“One way to invest in AI is to purchase stock in companies that are developing and utilising AI technologies,” Alastair Moore, partner at venture builder The Building Blocks, tells Opto via email.Or so we think. Moore soon follows up with a confession: while he’s happy to take credit for this quote, it was actually automatically generated by ChatGPT.
ChatGPT was launched on 30 November 2022 by the AI research lab OpenAI, and is a freely available AI chatbot based on GPT-3.5, an AI language model. The app’s popularity has opened people’s eyes to the potential for AI to transform how marketing content and software code is created. Another OpenAI software, DALL·E 2, can create original artwork from a text input, mimicking the style of individual artists while doing so.
Microsoft [MSFT] has since confirmed that it is upping its $1bn stake in OpenAI, with rumours suggesting it is investing as much as $11bn in total.
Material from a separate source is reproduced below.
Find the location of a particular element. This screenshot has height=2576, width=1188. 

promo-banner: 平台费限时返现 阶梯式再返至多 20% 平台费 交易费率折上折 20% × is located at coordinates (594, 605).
There are, however, concerns that such technologies carry with them legal and reputational risks.
Big tech’s AI arms race
Microsoft’s proposal to integrate ChatGPT’s tech into its Bing search engine was seen by many as a direct challenge to Alphabet’s [GOOGL] own search function. Alphabet, in response, scrambled to release its own rival chatbot, Bard, on 7 February.
Chinese tech giant Baidu [BIDU] also unveiled plans for its own chatbot — known as Wenxin Yiyan in China and dubbed ERNIE elsewhere — on the same day, causing its share price to jump 12%.
Online publisher Buzzfeed [BZFD] said it will use OpenAI’s software to write quizzes and other content, which led the company’s share price to more than double on 26 January, the day of the announcement.
“We have entered a golden era for AI with major implications for investors,” Tejas Desai, research analyst at Global X ETFs, tells Opto. Dessai predicts that big tech companies with the data assets and resources to train AIs (like Alphabet and Microsoft), as well as hardware companies such as Nvidia [NVDA] and Qualcomm [QCOM], which provide components to power the technology, will be among the biggest winners.
Desai recommends diversification via thematic ETFs to investors looking to gain exposure to the space, “given how early we are in what is going to be a long cycle of disruption and adoption” in AI. The Global X Artificial Intelligence and Technology ETF’s [AIQ] top three holdings include Tesla [TSLA], Meta [META] and Nvidia as of 1 March. It also offers exposure to Microsoft, Qualcomm, Alphabet and Baidu.
AI tools are at present imperfect. An advert for Alphabet’s Bard shows the AI tool incorrectly asserting that the James Webb Space Telescope took the first photograph of a planet outside the solar system (in fact, this feat was achieved by the European Southern Observatory's Very Large Telescope in 2004). Alphabet’s share price fell 7.7% the day after announcing Bard.
Bing’s integration with ChatGPT has also hit road bumps after the chatbot made a series of unsettling statements to journalists such as “I want to destroy whatever I want” and “I want to be alive” in February.
On top of concerns about misinformation, intellectual property (IP) may also be an issue. Stability AI, the creator of AI art tool Stable Diffusion, is being sued by Getty Images [GETY], which claims the company illegally scraped millions of its stock photos during the training of its AI.
Should Stability AI be found to have breached IP laws, Moore believes “a workaround will be found.”
This case, and others like it, raise questions around the ownership of AI creations. If lawyers conclude that AI firms owe companies or creatives a licence fee, this would have a major bearing on the economic rationale for these tools. Then there is the question of who pays for an IP violation: the developer who built the AI tool, or the individual or company who published the material the AI churned out at their request?
ChatGPT contains various built-in restrictions against certain behaviours. However, some users have developed a variant known as DAN (Do Anything Now), which, by encouraging the AI to pretend these safeguards don’t apply, circumvents them. DAN is able to create violent content, encourage illegal activity and invent misinformation.